On Nigerian hunger situation, he said: “In Nigeria, pockets of droughts and conflicts are either making farming difficult, or forcing arable lands to be abandoned with food prices drastically going up, preventing the poorest from access to food.

“Many people are being forced to skip meals, sell livestock or land, take out loans, and withdraw their children from school, with the girls most often the first.

“With more than 27 million people currently suffering from hunger in the West African region and another 11 million facing the possibility of going hungry, there cannot be a more perfect hunger storm.”

However, he (Ahonsi) called on rich donor governments to fulfill funding pledges to save people from dying of hunger and starvation, as less than 20 per cent of the $3.8bn UN appeal for the Central Sahel and the Lake Chad Basin has been funded.
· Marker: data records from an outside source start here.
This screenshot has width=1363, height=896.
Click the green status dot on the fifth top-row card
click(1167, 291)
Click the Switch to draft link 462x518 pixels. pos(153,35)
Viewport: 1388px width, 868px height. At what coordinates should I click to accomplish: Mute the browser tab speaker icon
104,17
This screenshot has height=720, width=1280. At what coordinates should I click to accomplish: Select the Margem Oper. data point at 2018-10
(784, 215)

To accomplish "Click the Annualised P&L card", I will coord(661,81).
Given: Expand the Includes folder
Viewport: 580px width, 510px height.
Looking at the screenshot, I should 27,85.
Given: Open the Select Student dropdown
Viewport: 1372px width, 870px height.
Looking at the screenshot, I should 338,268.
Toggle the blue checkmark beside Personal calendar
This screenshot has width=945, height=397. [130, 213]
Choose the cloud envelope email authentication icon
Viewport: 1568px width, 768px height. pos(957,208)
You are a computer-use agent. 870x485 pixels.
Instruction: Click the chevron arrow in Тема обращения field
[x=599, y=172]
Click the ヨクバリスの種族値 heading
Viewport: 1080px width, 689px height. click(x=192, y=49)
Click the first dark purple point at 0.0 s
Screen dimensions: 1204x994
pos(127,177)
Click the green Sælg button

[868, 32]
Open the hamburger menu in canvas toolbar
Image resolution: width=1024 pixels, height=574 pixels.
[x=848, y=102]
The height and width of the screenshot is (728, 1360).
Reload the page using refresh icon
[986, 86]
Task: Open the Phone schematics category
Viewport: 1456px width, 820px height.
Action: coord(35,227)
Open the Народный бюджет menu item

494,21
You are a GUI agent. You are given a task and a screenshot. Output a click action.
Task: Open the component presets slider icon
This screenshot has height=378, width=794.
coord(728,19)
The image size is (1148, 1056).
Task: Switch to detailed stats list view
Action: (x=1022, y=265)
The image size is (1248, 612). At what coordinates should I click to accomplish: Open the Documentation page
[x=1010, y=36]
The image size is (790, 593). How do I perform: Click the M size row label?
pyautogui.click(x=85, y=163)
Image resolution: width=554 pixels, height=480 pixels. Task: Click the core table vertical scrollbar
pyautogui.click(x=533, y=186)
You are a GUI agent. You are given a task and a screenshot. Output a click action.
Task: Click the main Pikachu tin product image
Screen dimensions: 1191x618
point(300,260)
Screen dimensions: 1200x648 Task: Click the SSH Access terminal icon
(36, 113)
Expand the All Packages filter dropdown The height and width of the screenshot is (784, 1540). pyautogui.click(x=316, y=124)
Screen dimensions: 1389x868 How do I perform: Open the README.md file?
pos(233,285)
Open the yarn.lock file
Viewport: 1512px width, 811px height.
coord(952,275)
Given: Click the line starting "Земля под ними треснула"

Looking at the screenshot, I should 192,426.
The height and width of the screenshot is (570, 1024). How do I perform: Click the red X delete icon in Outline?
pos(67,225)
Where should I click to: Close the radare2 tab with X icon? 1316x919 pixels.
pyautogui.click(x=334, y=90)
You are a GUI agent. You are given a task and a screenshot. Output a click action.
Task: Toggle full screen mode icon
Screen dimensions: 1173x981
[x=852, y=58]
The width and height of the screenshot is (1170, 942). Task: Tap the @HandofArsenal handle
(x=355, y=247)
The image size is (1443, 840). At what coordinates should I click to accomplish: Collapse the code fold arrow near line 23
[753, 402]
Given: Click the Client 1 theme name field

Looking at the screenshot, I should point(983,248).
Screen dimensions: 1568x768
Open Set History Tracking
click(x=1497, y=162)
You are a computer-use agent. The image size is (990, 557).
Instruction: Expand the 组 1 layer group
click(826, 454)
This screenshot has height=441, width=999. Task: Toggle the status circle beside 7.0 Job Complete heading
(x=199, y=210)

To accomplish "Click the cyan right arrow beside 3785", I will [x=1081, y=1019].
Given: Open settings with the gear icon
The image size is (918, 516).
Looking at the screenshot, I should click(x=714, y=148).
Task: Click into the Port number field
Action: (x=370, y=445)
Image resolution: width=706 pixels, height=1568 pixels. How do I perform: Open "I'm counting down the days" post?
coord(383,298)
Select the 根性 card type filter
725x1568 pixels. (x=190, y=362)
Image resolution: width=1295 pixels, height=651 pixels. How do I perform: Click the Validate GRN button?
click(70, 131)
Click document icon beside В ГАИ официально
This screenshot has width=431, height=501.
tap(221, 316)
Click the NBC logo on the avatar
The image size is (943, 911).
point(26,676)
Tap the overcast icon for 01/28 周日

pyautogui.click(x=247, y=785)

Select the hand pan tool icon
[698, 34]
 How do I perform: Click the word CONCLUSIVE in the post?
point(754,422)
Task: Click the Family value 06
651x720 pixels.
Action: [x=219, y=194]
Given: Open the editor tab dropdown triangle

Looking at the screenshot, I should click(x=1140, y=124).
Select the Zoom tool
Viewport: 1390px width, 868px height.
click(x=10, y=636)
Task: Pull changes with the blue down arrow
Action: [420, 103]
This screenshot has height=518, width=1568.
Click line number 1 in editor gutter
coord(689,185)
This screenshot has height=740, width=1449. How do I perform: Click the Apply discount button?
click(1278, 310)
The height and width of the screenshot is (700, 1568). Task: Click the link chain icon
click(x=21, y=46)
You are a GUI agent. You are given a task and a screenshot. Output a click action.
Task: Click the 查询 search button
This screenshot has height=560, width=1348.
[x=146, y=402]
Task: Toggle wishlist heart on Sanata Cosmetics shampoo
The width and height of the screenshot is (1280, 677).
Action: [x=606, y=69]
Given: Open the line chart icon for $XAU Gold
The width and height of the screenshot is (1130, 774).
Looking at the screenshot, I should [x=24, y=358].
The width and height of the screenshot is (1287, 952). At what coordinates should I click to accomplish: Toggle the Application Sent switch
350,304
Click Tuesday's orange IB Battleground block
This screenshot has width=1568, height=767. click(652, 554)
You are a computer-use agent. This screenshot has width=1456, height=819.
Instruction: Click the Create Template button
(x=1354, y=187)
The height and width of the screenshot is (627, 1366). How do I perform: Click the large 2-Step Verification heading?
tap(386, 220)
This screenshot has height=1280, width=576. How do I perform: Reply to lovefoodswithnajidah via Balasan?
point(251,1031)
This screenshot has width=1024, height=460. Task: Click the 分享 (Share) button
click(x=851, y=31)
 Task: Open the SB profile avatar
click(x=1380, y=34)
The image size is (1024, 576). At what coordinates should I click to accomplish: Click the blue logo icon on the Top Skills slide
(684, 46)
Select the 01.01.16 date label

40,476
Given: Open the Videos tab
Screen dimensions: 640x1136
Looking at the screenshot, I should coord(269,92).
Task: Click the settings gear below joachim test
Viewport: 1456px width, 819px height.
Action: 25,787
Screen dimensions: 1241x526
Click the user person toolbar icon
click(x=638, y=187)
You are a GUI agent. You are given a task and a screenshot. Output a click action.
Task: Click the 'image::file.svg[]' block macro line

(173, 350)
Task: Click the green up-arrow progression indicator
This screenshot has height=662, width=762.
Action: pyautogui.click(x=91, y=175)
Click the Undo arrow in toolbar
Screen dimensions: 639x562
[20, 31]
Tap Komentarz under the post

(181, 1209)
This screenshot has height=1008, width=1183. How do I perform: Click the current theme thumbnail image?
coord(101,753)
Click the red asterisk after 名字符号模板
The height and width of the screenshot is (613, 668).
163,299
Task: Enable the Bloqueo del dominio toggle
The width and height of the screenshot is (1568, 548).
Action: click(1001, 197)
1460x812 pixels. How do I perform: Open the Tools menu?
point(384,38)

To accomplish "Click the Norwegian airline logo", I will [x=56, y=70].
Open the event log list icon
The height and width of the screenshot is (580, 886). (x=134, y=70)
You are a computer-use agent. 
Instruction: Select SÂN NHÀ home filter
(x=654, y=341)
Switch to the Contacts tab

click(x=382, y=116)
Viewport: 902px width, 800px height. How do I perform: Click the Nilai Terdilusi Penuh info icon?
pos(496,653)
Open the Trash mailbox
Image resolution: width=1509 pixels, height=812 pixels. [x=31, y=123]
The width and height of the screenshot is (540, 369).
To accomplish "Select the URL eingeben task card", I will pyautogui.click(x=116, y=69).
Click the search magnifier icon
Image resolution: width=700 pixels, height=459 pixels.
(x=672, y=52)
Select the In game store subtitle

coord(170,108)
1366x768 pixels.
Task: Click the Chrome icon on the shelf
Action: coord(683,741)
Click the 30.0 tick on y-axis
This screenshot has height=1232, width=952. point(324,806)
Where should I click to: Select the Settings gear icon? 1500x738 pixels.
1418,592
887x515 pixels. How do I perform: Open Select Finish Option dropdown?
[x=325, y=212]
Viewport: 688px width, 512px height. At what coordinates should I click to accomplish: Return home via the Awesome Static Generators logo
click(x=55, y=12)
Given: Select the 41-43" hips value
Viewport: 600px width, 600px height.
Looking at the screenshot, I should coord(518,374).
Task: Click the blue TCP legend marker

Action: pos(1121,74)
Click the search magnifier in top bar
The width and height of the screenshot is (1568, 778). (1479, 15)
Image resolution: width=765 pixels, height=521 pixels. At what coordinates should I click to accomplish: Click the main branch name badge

“To save lives, rich donor governments must honor their promised funding pledges.

“To date, less than 20% of the $3.8bn UN appeal for the Central Sahel and the Lake Chad Basin has been funded.”

Meanwhile, he tasked governments should focus investment on small-scale food producers and food workers to tackle the worsening malnutrition and hunger in their countries.

“Governments must stop making empty promises or creating more bureaucratic processes. Instead, they need to invest in small-scale food producers and food workers.

“They need to repurpose our global agriculture and food system to better serve the health of people, our planet, and our economies.

“We must put our money where our mouth is”, he advised.

He also urged that, “Western governments should free up resources through progressive tax including taxing billionaires – in order to invest in diverse, local sustainable food production that helps countries to become less dependent on food imports; and support smallholder food producers, especially women.

“West African leaders need to do more to facilitate non-violent, non-conflict dispute resolution.”